**TEXTO DE ORIGEM**:
Friday, 19 de April de 2024 ISSN 1519-7670 - Ano 24 - nº 1284

Analfabetismo funcional da grande imprensa

Carta aberta ao editor da IstoÉ:

Caro Carlos José Marques,

Em primeiro lugar, gostaria de parabenizar os ótimos jornalistas da IstoÉ Amauri Segalla e Bruna Cavalcanti pela matéria sobre o “polêmico” livro “Por uma Vida Melhor”. Onde foi que eles cursaram Jornalismo? Pergunto para evitar que eu ou um amigo escolhamos a mesma instituição. Tenho 16 anos e curso o 3º ano do Ensino Médio. Modéstia à parte, faria um trabalho jornalístico infinitamente melhor. Parabéns. Cumpriram seu trabalho de informar tão porcamente quanto a concorrente Veja.

Um erro comum entre os críticos do livro didático é confundir língua e gramática normativa, sendo esta uma ínfima parte do que estuda aquela. A imprensa, em geral, buscou para tratar do assunto todo tipo de profissional, menos linguistas. E o pior: a maior parte dos que comentaram o livro não o leu (ou leu mal). Muitos trataram a língua como algo que foi congelado e que só possui uma forma e não como algo mutável que é. Como disse Possenti, “cada área tem seus bolsonaros”. Em matéria de língua, muita gente é conservadora (de direita ou esquerda). Se não formos atrás do livro e acreditarmos na mídia, fica parecendo que ele se ocupa em suas 150 páginas a “ensinar errado”, quando em menos de três ele constata um fato (fato há muito tempo estudado): as várias variantes do nosso português, da popular à culta (que não é nada mais do que a variante de prestígio, normatizada. O livro tenta simplesmente trocar noções de certo e errado (que não existem na língua) por adequado e inadequado para cada situação. Nenhuma novidade para linguística…

Verbos transitivos não vão para a passiva

Esquecem os “defensores da norma culta” (e esses desviam-se da norma no próprio discurso em que a defendem), e nisso incluo o senhor e seu grupo de jornalistas, assim como os de outros jornais, revistas e emissoras, que há não tanto tempo a forma “você” não existia; era “vossa mercê”. Perdemos alguma coisa com essa redução? Não, mas aposto que alguns basbaques da época devem ter ficado histéricos, pois estavam diante do “assassinato da língua portuguesa” (oooh!). Como é que passou um título tosco e sensacionalista desses para matéria de capa? Está no mesmo nível de construções como “Pedagogia da Ignorância”, “Desserviço à Educação” e “efeitos nefastos na educação dos estudantes”. Que Augusto Nunes e Reinaldo Azevedo forcem a barra para criticar o governo e Haddad (o que ficou claro, no final da matéria) ser também o objetivo de vocês, eu até entendo… Mas que toda a imprensa faça isso… (e agora generalizo injustamente). É difícil ler gente falando sobre o que não sabe.

**TRECHOS DOS DADOS**:
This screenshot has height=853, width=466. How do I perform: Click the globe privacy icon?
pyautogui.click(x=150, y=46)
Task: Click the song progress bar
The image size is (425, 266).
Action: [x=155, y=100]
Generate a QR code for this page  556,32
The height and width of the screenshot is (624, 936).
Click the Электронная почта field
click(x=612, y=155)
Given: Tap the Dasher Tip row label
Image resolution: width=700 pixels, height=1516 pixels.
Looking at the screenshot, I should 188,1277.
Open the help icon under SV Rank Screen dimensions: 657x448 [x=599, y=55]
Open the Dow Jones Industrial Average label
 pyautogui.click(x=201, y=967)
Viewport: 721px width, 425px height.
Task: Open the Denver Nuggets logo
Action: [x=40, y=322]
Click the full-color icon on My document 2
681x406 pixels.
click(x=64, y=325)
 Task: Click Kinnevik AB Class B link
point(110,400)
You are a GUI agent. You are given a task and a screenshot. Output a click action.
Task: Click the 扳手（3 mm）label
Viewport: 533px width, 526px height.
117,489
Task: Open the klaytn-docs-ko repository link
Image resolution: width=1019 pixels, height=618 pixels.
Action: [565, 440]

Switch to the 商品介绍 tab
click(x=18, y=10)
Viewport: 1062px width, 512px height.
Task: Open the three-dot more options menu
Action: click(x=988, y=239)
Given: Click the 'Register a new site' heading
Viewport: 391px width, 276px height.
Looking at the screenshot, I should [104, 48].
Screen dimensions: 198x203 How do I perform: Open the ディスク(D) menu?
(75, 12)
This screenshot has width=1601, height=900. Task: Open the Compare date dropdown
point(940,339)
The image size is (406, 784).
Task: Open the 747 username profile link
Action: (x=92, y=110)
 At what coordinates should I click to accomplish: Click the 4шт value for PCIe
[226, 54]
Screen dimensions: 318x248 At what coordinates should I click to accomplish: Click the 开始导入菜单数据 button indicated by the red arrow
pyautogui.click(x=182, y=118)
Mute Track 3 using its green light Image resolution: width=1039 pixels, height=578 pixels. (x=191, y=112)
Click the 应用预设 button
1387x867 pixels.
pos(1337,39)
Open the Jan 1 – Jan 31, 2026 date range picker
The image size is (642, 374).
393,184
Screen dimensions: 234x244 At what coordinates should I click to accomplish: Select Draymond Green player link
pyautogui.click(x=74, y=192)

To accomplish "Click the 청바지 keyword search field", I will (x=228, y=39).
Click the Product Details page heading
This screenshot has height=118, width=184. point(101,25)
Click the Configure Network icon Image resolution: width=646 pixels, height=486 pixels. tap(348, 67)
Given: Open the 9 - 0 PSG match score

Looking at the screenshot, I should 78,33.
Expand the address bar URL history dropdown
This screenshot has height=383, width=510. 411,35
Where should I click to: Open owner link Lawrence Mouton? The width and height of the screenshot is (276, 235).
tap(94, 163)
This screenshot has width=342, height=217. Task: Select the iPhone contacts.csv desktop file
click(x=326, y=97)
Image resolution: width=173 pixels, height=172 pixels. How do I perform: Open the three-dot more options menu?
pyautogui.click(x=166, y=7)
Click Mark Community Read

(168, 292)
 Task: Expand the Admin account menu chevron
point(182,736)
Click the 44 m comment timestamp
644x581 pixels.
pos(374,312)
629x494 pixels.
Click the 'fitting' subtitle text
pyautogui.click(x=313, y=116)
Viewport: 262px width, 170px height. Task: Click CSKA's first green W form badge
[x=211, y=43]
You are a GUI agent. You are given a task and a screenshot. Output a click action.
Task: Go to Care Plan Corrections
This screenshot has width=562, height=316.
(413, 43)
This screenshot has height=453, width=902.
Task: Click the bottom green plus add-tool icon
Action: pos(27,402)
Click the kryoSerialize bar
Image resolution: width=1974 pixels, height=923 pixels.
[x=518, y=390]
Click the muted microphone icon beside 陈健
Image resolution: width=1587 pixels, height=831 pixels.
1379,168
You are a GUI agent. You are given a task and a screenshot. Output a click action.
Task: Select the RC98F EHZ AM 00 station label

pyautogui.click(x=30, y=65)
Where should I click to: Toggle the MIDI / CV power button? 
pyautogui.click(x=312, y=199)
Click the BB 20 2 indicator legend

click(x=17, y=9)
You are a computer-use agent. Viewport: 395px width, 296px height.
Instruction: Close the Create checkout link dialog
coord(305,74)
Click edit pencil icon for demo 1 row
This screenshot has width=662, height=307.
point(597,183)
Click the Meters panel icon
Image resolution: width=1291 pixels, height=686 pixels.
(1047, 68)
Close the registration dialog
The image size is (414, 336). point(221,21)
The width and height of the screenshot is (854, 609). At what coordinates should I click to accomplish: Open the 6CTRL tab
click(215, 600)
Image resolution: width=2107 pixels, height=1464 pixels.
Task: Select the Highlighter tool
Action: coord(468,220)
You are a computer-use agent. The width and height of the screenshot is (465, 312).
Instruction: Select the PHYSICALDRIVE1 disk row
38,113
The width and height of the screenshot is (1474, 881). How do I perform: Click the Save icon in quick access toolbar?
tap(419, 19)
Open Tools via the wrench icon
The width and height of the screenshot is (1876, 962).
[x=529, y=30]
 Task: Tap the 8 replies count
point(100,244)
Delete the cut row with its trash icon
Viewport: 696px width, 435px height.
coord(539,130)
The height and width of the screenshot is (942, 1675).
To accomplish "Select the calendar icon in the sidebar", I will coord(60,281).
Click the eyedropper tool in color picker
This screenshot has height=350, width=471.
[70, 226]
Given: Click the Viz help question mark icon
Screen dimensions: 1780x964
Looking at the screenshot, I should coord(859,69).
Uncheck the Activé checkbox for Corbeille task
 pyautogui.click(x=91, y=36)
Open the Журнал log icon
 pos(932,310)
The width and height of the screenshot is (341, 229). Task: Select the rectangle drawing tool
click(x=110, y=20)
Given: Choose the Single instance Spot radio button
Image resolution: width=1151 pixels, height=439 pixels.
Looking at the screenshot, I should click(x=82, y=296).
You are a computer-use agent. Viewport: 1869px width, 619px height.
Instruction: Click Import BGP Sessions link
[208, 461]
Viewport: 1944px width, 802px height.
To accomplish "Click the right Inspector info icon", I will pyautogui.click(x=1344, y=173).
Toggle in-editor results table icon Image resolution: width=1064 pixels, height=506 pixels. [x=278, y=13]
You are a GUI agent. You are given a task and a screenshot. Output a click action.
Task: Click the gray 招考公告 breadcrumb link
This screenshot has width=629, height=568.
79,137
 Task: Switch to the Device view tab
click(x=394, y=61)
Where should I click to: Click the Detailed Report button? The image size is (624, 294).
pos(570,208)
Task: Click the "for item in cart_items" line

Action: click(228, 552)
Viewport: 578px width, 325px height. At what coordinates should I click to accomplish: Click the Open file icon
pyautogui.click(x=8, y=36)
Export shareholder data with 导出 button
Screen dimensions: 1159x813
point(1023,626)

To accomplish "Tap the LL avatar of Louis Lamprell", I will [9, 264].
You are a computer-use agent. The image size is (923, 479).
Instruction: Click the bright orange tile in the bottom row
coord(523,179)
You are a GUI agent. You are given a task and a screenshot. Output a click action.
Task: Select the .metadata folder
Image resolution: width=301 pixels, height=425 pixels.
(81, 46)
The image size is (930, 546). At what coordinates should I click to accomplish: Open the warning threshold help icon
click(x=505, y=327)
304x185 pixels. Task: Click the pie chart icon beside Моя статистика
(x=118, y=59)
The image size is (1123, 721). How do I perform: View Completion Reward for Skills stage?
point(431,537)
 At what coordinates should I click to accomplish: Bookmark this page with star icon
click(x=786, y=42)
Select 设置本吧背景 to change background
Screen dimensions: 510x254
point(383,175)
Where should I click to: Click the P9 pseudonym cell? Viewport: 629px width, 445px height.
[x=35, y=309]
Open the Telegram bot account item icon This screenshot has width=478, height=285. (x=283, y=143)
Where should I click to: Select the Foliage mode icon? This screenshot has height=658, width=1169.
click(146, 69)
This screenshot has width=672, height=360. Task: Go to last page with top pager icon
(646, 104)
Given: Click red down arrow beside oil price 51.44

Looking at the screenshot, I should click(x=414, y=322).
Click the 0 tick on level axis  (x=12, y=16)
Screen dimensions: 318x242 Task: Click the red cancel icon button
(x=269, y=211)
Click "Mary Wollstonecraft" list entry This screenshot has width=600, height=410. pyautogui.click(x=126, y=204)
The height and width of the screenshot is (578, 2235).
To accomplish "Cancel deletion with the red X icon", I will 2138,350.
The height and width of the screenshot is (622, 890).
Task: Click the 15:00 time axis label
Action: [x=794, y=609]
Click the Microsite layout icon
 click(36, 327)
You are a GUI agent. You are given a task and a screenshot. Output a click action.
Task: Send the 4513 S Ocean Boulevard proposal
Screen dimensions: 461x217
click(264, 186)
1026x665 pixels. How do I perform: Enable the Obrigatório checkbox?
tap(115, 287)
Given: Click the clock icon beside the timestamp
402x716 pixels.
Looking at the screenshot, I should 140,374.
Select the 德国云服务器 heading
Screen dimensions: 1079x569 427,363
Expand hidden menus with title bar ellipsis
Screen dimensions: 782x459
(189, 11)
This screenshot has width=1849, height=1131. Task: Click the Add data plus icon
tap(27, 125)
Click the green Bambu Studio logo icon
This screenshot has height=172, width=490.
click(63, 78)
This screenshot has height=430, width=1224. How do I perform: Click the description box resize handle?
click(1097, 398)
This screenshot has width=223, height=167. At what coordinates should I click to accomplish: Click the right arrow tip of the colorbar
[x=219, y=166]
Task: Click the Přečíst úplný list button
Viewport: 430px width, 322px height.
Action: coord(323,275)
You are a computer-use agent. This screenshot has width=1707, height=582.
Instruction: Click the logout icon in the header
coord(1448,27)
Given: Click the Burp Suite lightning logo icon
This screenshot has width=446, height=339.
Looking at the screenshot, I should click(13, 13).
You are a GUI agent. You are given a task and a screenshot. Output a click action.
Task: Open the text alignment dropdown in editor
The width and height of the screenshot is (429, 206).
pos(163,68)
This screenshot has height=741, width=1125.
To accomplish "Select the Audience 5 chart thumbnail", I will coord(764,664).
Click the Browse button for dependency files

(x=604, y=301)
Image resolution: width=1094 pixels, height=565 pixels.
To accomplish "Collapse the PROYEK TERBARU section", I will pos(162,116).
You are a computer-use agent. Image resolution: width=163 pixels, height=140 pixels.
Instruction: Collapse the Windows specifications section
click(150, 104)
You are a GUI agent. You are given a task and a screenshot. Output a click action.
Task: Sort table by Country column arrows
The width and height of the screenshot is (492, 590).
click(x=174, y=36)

**ORIENTAÇÕES E REQUISITOS**: De acordo com a carta aberta ao editor da IstoÉ, que forma se usava antes de existir "você"?

**RESULTADO DO EXERCÍCIO**: Usava-se "vossa mercê".